OSHA closely governs the application and maintenance of emergency exit signs, which requires general knowledge of the how the fixtures work. Below expounds on things to consider for proper upkeep of LED emergency exit signs.
Emergency Exit Sign Inspections
LED emergency exit signs must go through periodic testing, which is a vital part of maintenance. One of the most common methods requires one to perform a 90-minute discharge. This tests the backup battery of the light and mimics an emergency situation. Prior to the test, operators should conduct their own inspection. Ideally, individuals may check the condition of the power cells, lights and electricity flow before performing the 90-minute discharge.
Another test requires 30-second activation, which is less stringent than the 90-minute discharge. This type of trial keeps the backup battery and emergency exit sign on for half a minute, in order to stimulate an emergency. In most cases, the 30-second activation test is conducted once a month.

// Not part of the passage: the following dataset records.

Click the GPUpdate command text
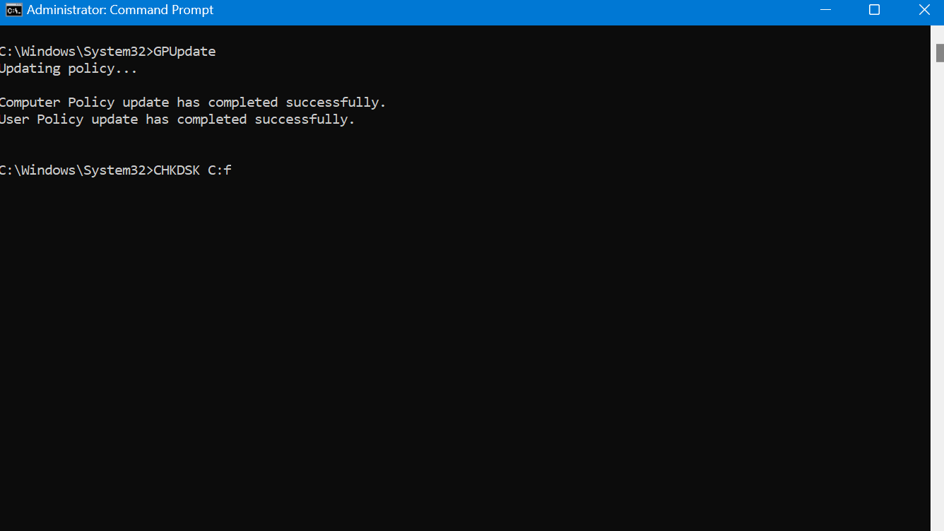This screenshot has height=531, width=944. coord(184,52)
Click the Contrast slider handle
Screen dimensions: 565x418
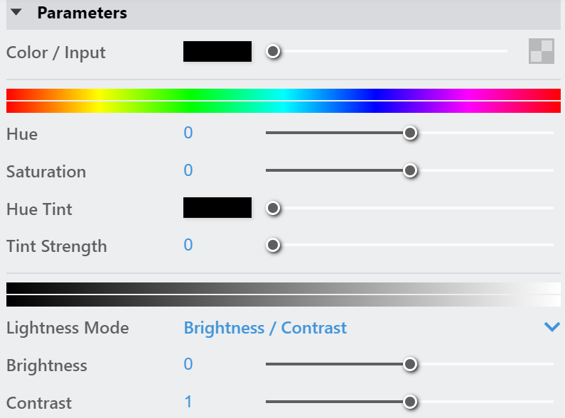(x=410, y=402)
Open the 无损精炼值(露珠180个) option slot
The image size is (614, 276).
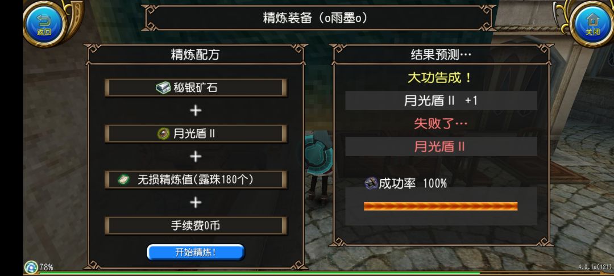[x=196, y=180]
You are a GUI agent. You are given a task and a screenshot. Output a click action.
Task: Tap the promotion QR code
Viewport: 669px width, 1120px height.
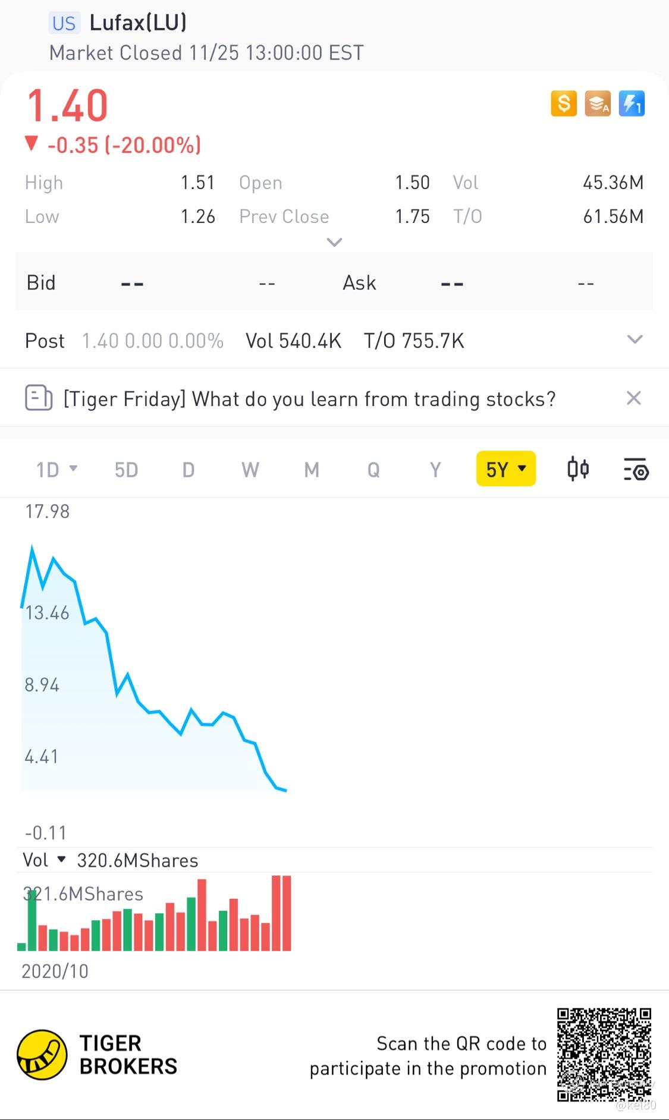pyautogui.click(x=604, y=1055)
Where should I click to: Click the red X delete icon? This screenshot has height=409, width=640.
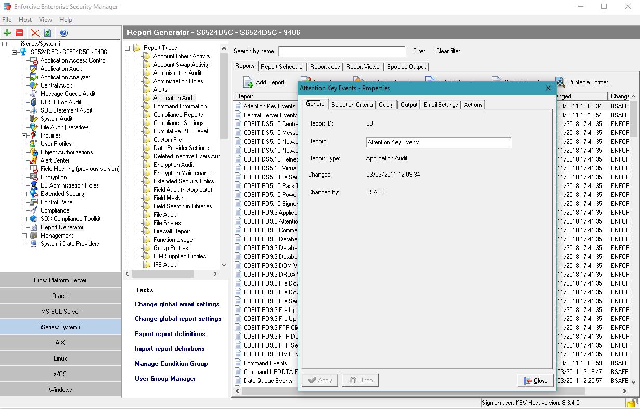click(x=35, y=33)
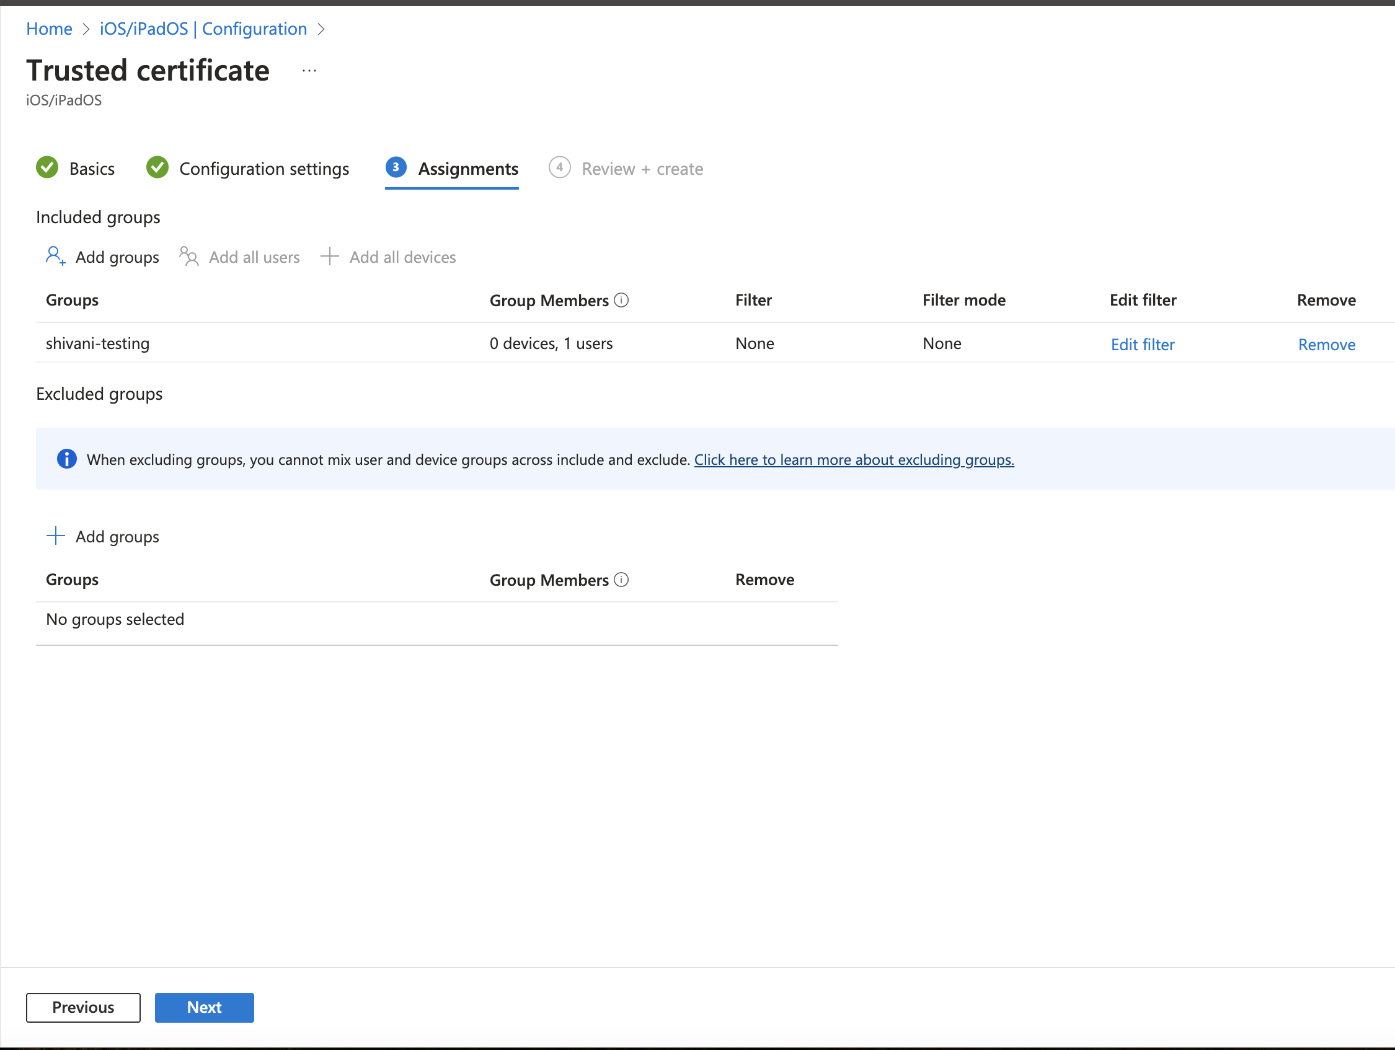Screen dimensions: 1395x1050
Task: Click the Add all users icon
Action: point(187,257)
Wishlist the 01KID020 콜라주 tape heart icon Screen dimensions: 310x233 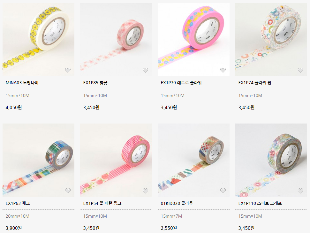223,191
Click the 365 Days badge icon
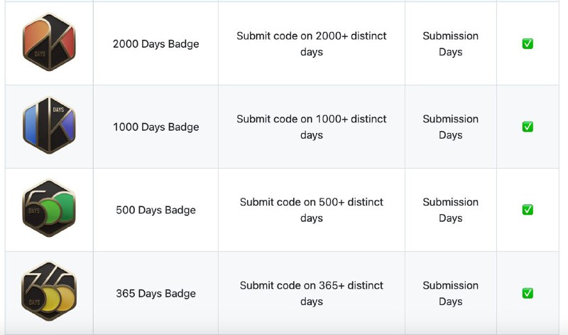568x335 pixels. pyautogui.click(x=49, y=292)
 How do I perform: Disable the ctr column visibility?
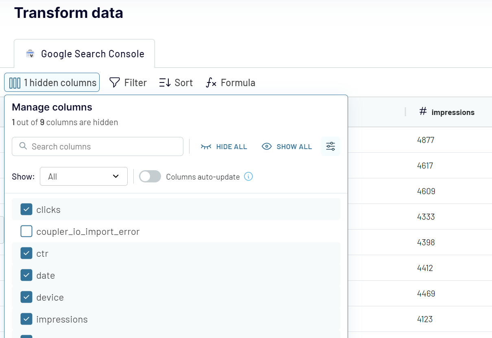pyautogui.click(x=26, y=253)
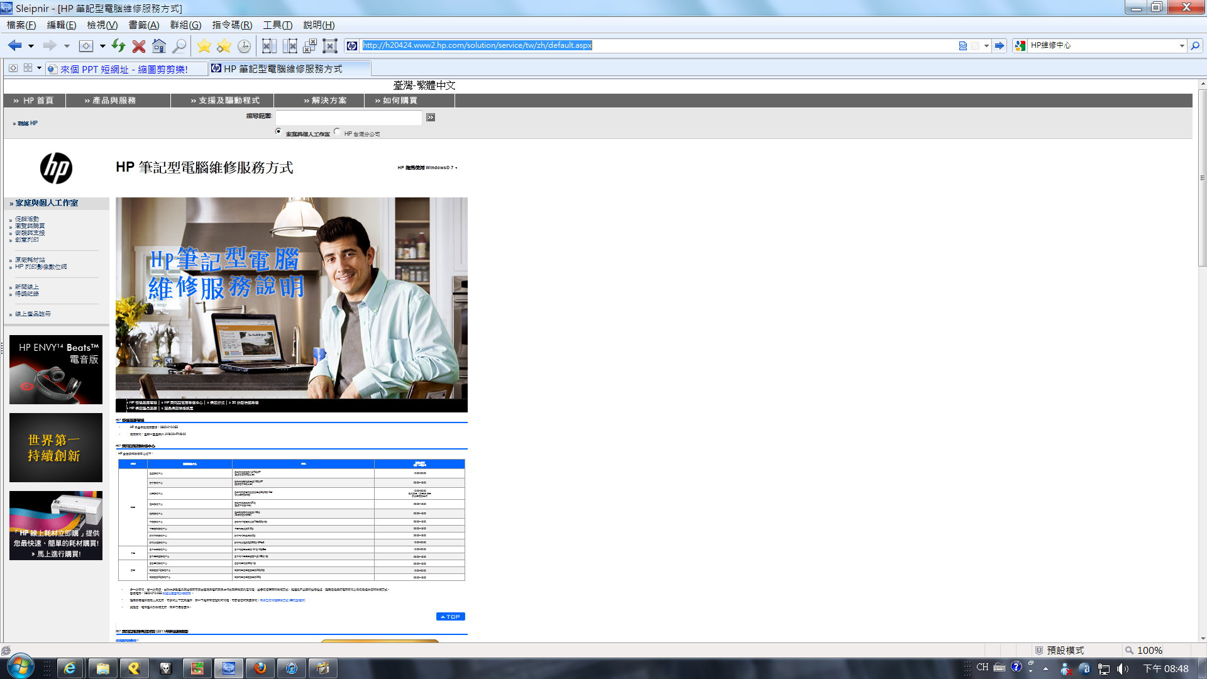Open the search engine dropdown arrow
Screen dimensions: 1207x679
(x=1181, y=46)
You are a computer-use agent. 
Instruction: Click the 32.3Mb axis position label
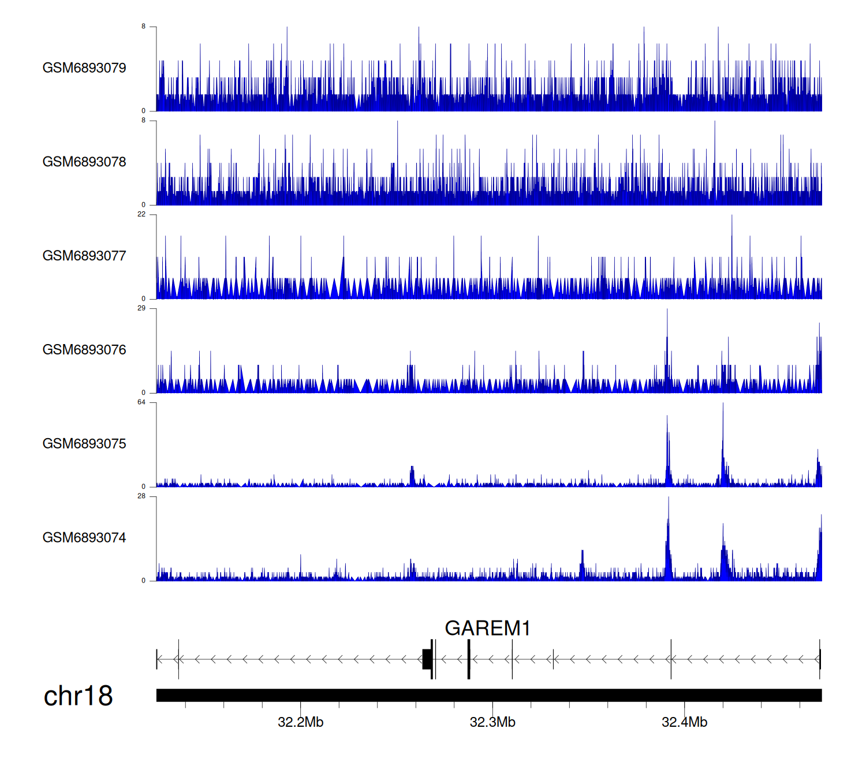pyautogui.click(x=492, y=722)
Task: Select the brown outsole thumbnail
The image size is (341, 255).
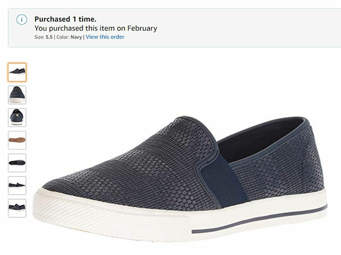Action: click(x=17, y=140)
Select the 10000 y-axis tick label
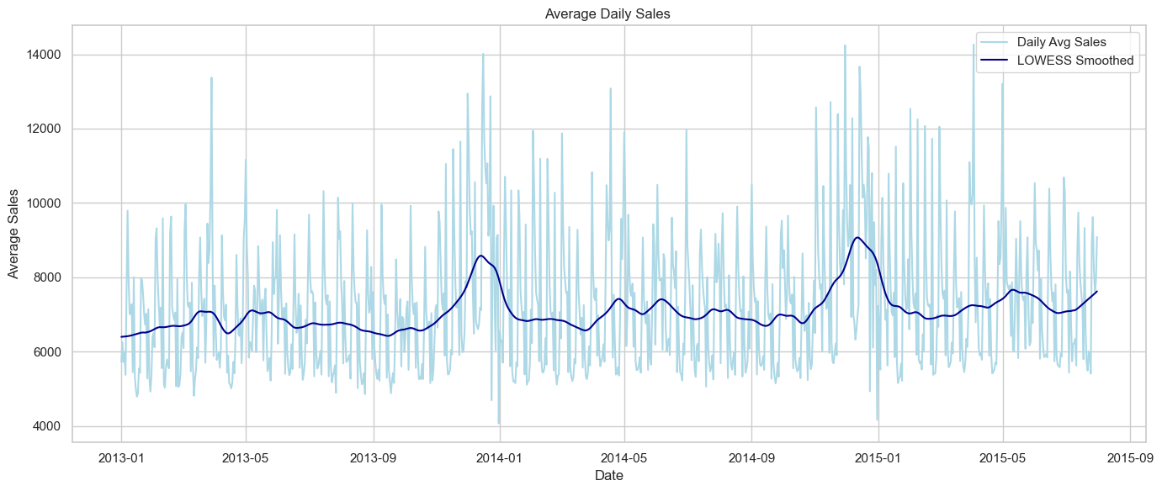This screenshot has height=491, width=1162. pos(45,203)
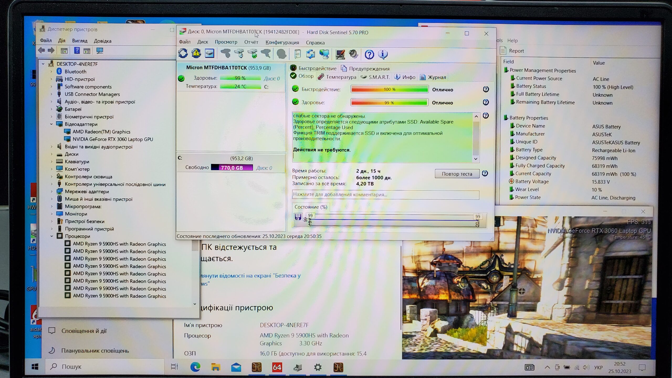
Task: Click the blue question mark help icon in toolbar
Action: click(x=369, y=54)
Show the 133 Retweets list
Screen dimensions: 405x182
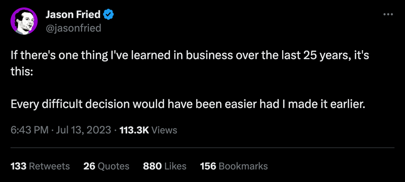point(40,166)
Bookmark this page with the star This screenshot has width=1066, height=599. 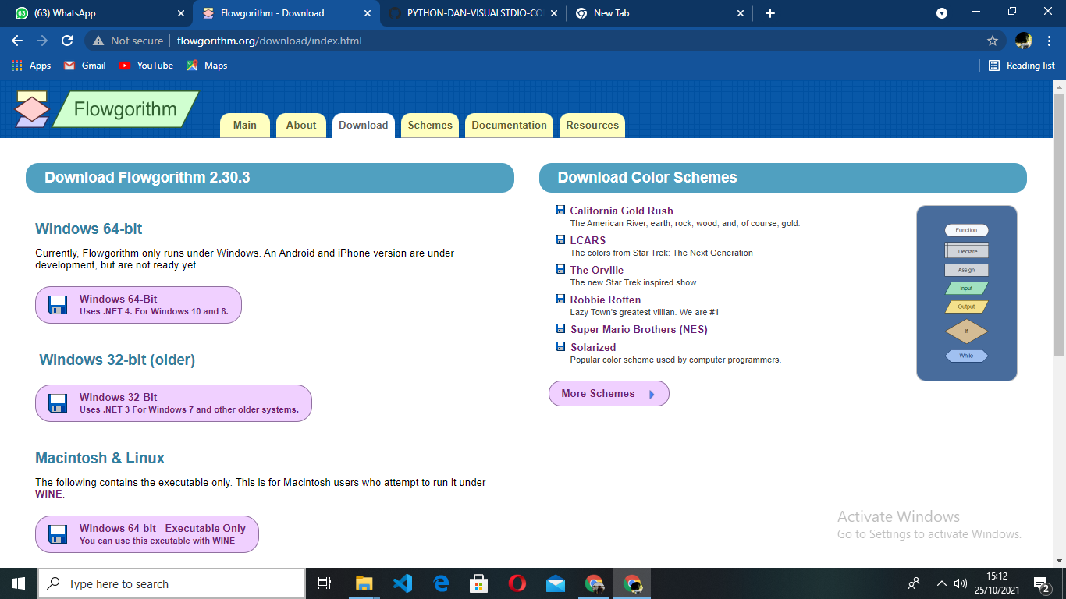click(992, 41)
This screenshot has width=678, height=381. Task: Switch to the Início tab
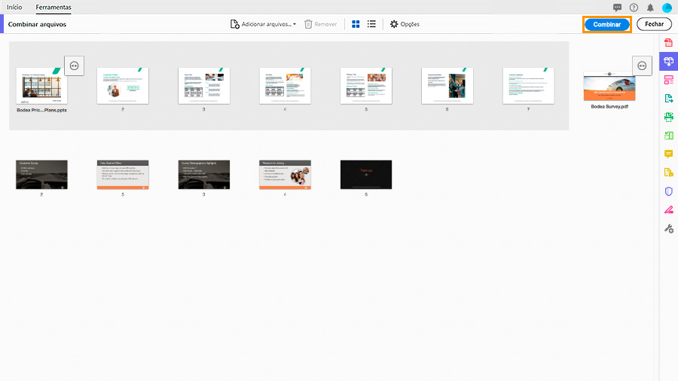[x=14, y=8]
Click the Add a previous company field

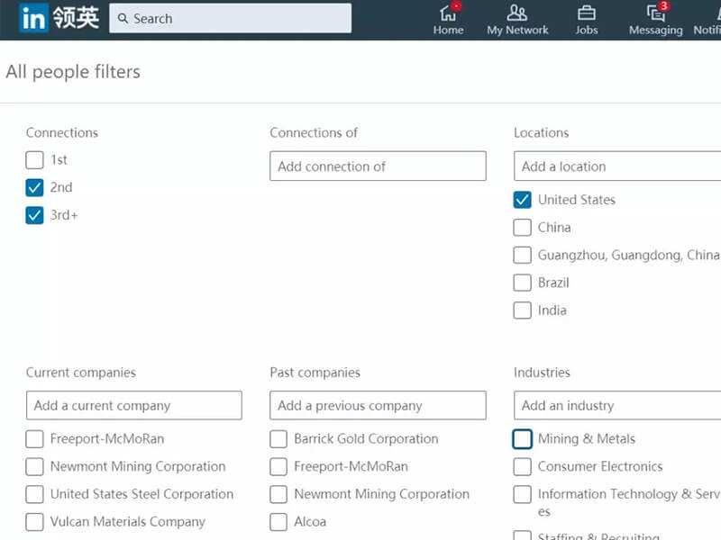click(378, 406)
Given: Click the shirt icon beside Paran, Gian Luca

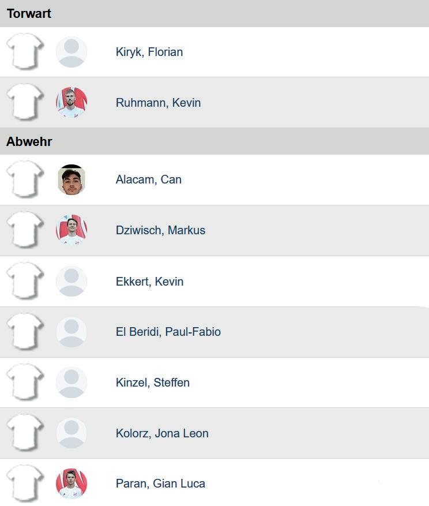Looking at the screenshot, I should click(x=25, y=483).
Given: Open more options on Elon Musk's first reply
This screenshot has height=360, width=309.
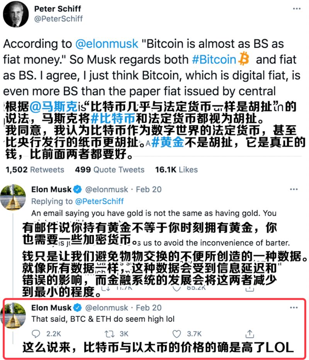Looking at the screenshot, I should [294, 189].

On the other hand, the 90-minute discharge test is performed at least once a year (or as needed by the inspector or building manager).
These days, maintaining emergency exit signs does not have to be a meticulous process. LED lights variants ensure operators can reduce the frequency of re-lamping, as the units are extremely long lasting, compared to traditional lighting technologies.
Self-illuminating versions may also be useful for a complete, hands-off approach to lamp maintenance. This type of emergency exit sign does not use electricity and appears illuminated during low-light conditions. Remote work sites, such as underground facilities, may find self-illuminating emergency exit signs advantageous.